MTH-IDS: A Multi-Tiered Hybrid Intrusion Detection System for Internet of Vehicles

TL;DR

This paper introduces MTH-IDS, a multi-tiered hybrid intrusion detection system for vehicles that combines signature and anomaly detection to identify both known and unknown cyber-attacks in real-time, enhancing vehicular cybersecurity.

Contribution

The paper proposes a novel multi-tiered hybrid IDS for vehicular networks that effectively detects known and zero-day attacks with high accuracy and low latency.

Findings

Detects known attacks with 99.99% accuracy on intra-vehicle data

Achieves 99.88% accuracy on external network data

Maintains real-time processing with less than 0.6 ms per data packet

Abstract

Modern vehicles, including connected vehicles and autonomous vehicles, nowadays involve many electronic control units connected through intra-vehicle networks to implement various functionalities and perform actions. Modern vehicles are also connected to external networks through vehicle-to-everything technologies, enabling their communications with other vehicles, infrastructures, and smart devices.
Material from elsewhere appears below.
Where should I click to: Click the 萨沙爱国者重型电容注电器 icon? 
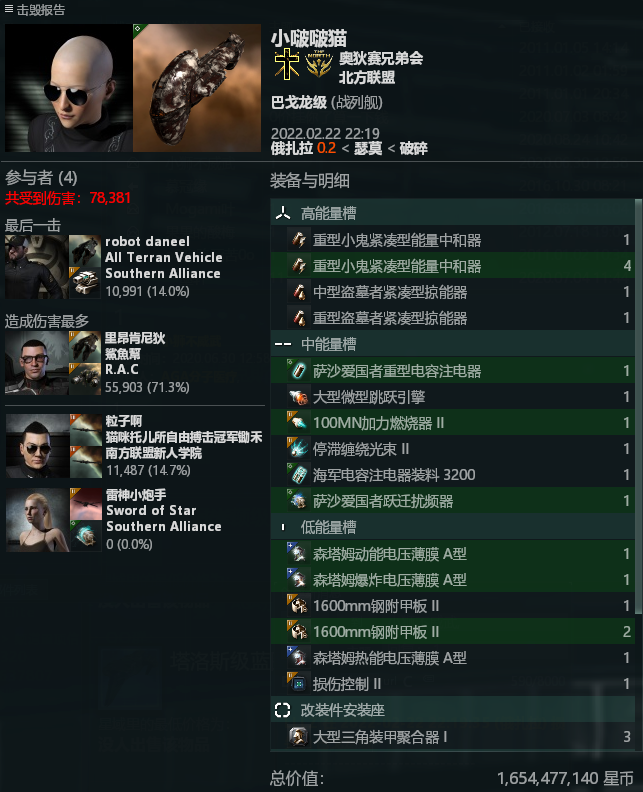(x=298, y=371)
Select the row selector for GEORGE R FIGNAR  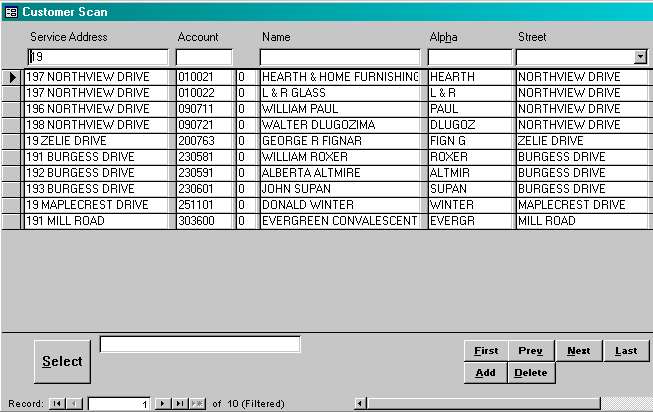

However, the improving functionality and connectivity of modern vehicles also increase their vulnerabilities to cyber-attacks targeting both intra-vehicle and external networks due to the large attack surfaces. To secure vehicular networks, many researchers have focused on developing intrusion detection systems (IDSs) that capitalize on machine learning methods to detect malicious cyber-attacks. In this paper, the vulnerabilities of intra-vehicle and external networks are discussed, and a multi-tiered hybrid IDS that incorporates a signature-based IDS and an anomaly-based IDS is proposed to detect both known and unknown attacks on vehicular networks. Experimental results illustrate that the proposed system can detect various types of known attacks with 99.99% accuracy on the CAN-intrusion-dataset representing the intra-vehicle network data and 99.88% accuracy on the CICIDS2017 dataset illustrating the external vehicular network data. For the zero-day attack detection, the proposed system achieves high F1-scores of 0.963 and 0.800 on the above two datasets, respectively. The average processing time of each data packet on a vehicle-level machine is less than 0.6 ms, which shows the feasibility of implementing the proposed system in real-time vehicle systems. This emphasizes the effectiveness and efficiency of the proposed IDS.